Helge Jensen
2004-Dec-03 11:33 UTC
PROPOSAL: --link-hash-dest, additional linking of files to their HASH values
I'm using the excellent --link-dest option on rsync to do every-day full backups of a number of servers. These servers share most of the file-system content, but of course has some variations. In order to reduce the space used for each backup, I was thinking about linking all files in the backups to their hash in a separate directory, allowing only one storage of each file-value, reducing my backup-needs with ~5Gb per machince. Further this would allow rysnc to represent moved files without any space-usage at all, for example rotated backups and user-moved files fit this description. I realize, that there may be problems with file-system performance on such large directories, but that could probably be workarounded by using some prefix-subdirs. For cleanup, one could find all the files in the --link-hash-dest directory with only 1 link.
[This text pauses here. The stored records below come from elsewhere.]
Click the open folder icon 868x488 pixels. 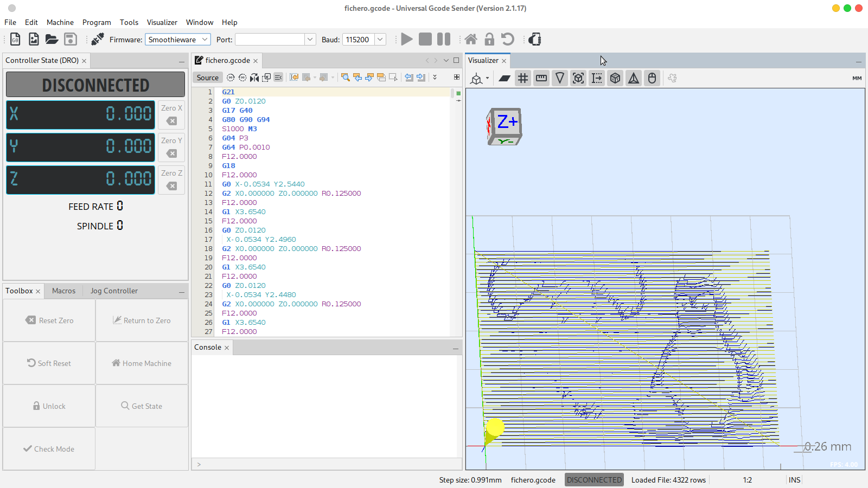(52, 39)
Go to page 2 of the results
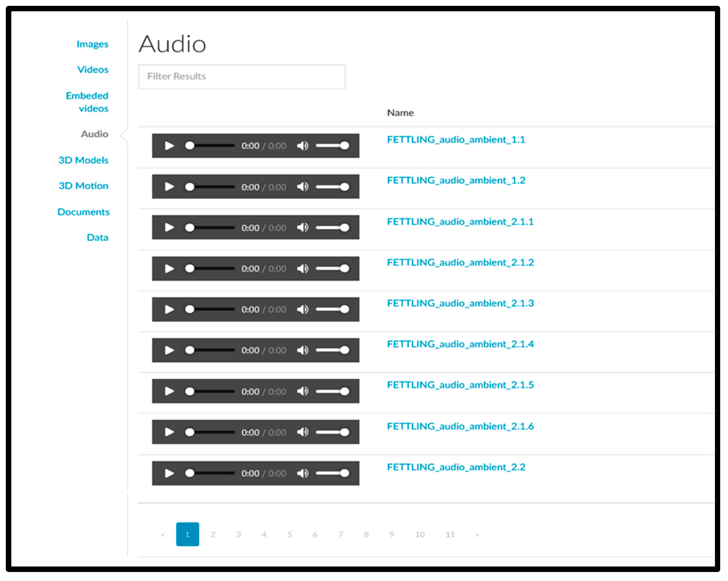 click(213, 534)
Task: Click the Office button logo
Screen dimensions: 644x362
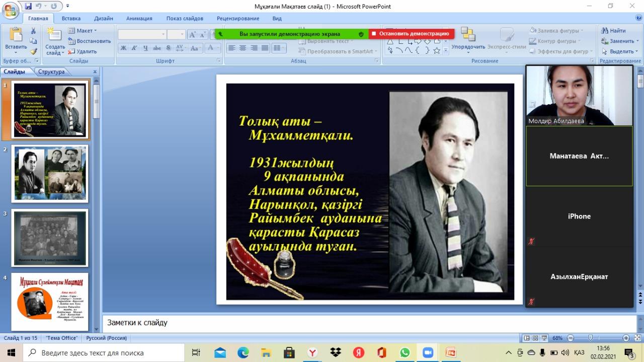Action: point(10,10)
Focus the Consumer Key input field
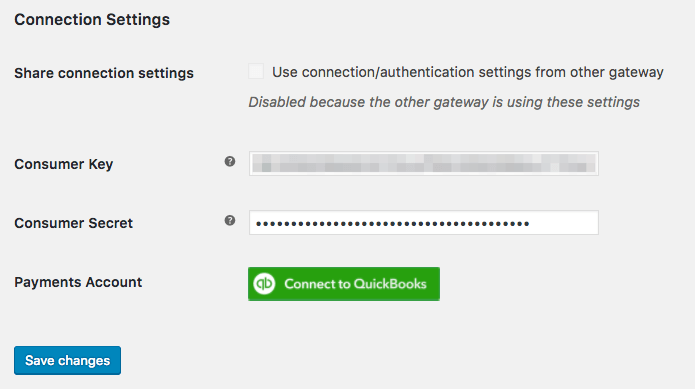Screen dimensions: 695x389 point(424,163)
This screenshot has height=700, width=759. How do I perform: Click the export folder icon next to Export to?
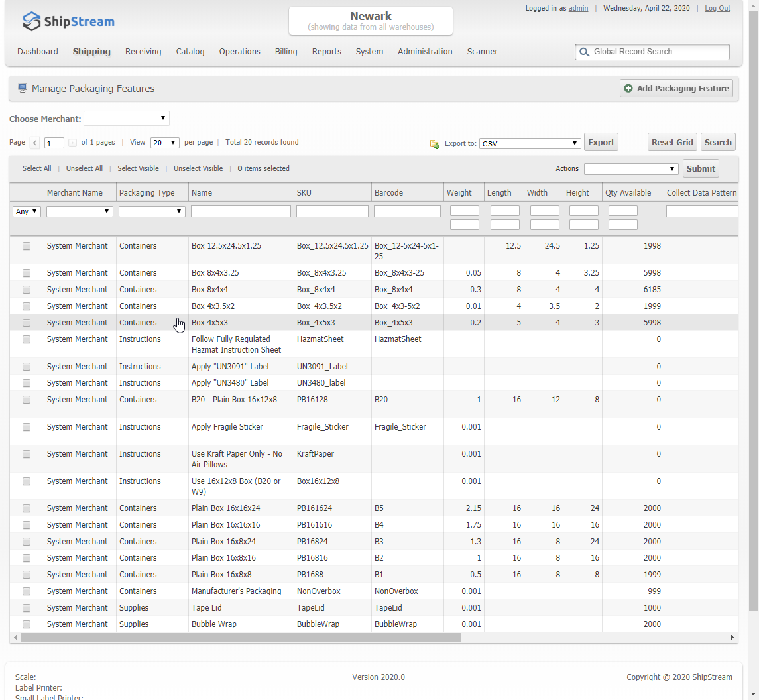pos(435,143)
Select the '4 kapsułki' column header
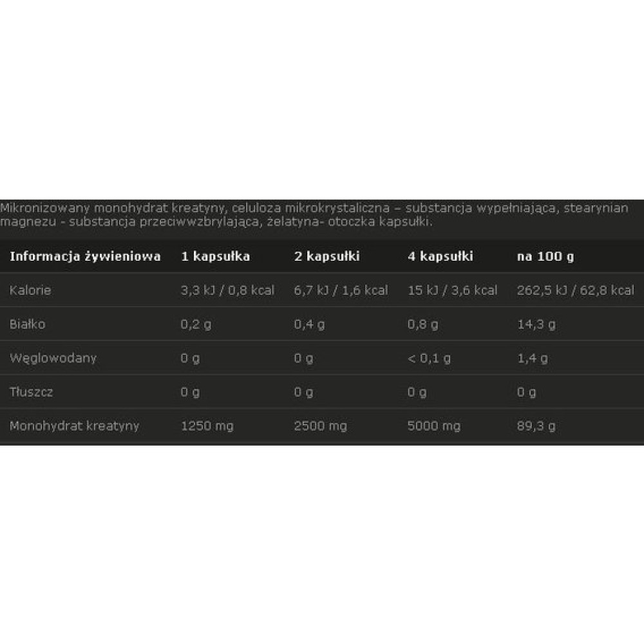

Any comments? -- Helge
Paul Slootman
2004-Dec-03 11:57 UTC
PROPOSAL: --link-hash-dest, additional linking of files to their HASH values
On Fri 03 Dec 2004, Helge Jensen wrote:> > In order to reduce the space used for each backup, I was thinking about > linking all files in the backups to their hash in a separate directory, > allowing only one storage of each file-value, reducing my backup-needs > with ~5Gb per machince. > > Further this would allow rysnc to represent moved files without any > space-usage at all, for example rotated backups and user-moved files fit > this description.Yes, this would be a great addition! Of course, you would also need to add to the hash meta data such as owner / group / file modes...> I realize, that there may be problems with file-system performance on > such large directories, but that could probably be workarounded by using > some prefix-subdirs.Yes, 2-4 levels should be sufficient for most, I wonder whether it would be worth it to make this configurable. Paul Slootman
Wayne Davison
2004-Dec-03 16:26 UTC
PROPOSAL: --link-hash-dest, additional linking of files to their HASH values
On Fri, Dec 03, 2004 at 12:29:34PM +0100, Helge Jensen wrote:> In order to reduce the space used for each backup, I was thinking about > linking all files in the backups to their hash in a separate directory, > allowing only one storage of each file-value, reducing my backup-needs > with ~5Gb per machince.One possibility is to use BackupPC, which has created a perl script that can talk the rsync protocol (among other file-acquisition methods) with the machines that you wish to backup. It pools all the identical files together (regardless of each file's attributes, which are kept separate from the file's data) and even compresses the data. We link to the BackupPC project on our resources webpage: http://rsync.samba.org/resources.html Another first-step toward your goal is the link-by-hash.diff file in the patches directory. This code modifies rsync to link multiple files together in the specified directory based on their hash, but the newest file's attributes are the only file attributes that are saved (thus, if you need to restore a file, you may need to set the permissions, ownership, etc. manually). The patch needs some work (see the mailing list for the prior discussion on the subject), so it is not yet ready for use in a production environment. ..wayne..